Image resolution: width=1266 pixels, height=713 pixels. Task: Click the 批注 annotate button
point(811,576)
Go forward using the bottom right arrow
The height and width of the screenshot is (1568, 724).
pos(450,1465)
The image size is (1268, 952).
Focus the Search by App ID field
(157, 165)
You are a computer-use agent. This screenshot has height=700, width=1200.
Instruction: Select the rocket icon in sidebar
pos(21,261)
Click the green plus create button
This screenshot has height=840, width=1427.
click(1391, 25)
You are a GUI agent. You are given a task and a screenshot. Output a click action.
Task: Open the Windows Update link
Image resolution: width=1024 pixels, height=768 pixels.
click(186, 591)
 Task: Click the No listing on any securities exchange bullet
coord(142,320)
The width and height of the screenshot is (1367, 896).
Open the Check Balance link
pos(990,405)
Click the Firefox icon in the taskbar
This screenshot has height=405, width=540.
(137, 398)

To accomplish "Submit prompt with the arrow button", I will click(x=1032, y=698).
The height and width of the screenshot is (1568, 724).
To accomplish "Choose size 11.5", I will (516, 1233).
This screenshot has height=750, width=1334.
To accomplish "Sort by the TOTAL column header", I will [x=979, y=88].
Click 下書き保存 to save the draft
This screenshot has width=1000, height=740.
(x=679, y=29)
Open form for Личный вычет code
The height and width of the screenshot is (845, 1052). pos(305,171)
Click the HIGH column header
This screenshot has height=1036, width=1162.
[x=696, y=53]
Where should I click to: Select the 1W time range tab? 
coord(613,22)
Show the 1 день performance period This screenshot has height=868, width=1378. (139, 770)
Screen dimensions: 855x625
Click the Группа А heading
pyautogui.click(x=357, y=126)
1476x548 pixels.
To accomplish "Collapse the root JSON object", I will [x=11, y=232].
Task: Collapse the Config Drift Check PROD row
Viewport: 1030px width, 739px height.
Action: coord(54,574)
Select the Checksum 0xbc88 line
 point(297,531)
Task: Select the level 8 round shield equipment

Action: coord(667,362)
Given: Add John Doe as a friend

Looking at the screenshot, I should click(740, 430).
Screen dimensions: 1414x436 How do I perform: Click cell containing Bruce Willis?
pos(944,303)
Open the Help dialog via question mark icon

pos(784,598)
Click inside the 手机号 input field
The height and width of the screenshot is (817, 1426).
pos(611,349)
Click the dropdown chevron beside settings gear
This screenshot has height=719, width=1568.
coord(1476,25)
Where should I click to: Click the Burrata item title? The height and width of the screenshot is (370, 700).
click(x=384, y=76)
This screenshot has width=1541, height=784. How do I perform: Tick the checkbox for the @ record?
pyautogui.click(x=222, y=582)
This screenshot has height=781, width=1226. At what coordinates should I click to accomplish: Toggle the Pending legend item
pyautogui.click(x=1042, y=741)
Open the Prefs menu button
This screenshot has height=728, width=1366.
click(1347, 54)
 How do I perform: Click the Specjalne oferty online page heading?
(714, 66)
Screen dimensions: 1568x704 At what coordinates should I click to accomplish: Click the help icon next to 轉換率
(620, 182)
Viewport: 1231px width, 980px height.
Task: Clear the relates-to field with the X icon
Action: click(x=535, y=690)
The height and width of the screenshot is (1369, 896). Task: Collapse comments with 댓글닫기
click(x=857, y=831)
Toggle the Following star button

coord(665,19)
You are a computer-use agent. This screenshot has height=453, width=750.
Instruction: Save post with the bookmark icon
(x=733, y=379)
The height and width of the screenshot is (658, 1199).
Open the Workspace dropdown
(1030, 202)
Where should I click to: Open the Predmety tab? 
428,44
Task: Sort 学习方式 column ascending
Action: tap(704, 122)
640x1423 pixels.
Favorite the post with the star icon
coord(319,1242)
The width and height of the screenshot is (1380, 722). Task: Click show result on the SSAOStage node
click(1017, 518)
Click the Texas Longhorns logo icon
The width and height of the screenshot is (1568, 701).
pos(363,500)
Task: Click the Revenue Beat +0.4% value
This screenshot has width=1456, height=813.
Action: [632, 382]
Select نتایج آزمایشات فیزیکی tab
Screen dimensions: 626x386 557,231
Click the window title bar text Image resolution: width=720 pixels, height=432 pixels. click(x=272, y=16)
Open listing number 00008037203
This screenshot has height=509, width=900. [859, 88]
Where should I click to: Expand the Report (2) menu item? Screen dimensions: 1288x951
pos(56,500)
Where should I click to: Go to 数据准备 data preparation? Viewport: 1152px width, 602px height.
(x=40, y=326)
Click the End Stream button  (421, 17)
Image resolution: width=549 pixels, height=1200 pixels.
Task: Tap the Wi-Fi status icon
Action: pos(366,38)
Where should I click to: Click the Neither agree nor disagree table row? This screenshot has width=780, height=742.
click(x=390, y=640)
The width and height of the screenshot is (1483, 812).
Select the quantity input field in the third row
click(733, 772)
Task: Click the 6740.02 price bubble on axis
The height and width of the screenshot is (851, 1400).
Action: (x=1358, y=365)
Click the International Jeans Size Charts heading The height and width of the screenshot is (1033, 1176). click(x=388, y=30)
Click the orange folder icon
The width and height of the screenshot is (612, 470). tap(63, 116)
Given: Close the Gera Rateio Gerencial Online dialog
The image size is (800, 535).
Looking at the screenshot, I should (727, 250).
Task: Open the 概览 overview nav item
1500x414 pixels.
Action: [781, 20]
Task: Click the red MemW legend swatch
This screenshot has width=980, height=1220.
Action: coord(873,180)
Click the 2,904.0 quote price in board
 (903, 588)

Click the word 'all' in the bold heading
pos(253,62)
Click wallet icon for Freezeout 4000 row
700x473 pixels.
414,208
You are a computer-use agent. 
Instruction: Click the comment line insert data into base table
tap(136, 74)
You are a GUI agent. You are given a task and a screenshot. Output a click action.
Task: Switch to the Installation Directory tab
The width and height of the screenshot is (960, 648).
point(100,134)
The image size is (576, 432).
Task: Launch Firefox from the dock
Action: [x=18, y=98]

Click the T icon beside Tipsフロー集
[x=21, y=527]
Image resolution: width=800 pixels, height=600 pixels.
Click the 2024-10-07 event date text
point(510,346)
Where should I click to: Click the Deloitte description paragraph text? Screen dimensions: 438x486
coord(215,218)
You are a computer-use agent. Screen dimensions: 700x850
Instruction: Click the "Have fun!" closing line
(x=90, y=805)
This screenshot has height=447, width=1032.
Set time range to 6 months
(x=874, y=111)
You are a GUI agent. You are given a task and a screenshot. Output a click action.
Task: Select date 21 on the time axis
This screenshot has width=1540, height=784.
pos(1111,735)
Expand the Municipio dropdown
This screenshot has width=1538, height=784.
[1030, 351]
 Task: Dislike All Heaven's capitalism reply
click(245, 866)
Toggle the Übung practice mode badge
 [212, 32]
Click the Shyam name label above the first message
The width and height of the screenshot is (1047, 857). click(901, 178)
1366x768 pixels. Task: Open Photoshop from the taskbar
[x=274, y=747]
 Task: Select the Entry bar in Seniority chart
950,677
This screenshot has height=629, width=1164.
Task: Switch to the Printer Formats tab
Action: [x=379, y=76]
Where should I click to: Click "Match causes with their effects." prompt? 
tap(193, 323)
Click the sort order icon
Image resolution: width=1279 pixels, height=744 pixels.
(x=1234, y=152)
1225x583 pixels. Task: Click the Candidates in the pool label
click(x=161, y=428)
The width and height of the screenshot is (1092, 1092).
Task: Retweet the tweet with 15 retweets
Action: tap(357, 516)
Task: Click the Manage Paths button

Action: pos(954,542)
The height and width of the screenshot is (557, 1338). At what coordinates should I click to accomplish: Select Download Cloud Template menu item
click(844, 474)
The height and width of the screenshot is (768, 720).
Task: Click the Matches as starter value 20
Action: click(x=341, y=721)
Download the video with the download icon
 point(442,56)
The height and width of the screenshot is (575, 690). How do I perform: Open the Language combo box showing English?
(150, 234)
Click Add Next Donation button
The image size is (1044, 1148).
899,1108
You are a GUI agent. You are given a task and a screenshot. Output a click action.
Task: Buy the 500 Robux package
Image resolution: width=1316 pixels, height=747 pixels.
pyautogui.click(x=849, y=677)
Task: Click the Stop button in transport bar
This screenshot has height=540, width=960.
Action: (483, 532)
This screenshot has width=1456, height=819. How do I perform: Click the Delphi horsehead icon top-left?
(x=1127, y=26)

★ ★ ★ ★

### What you are asked to do
Take the lines above from the one containing "Click the 2024-10-07 event date text" to the one containing "Task: Select date 21 on the time axis" and retype them exactly, both ends included, with nothing added.

### Answer to this problem
Click the 2024-10-07 event date text
point(510,346)
Where should I click to: Click the Deloitte description paragraph text? Screen dimensions: 438x486
coord(215,218)
You are a computer-use agent. Screen dimensions: 700x850
Instruction: Click the "Have fun!" closing line
(x=90, y=805)
This screenshot has height=447, width=1032.
Set time range to 6 months
(x=874, y=111)
You are a GUI agent. You are given a task and a screenshot. Output a click action.
Task: Select date 21 on the time axis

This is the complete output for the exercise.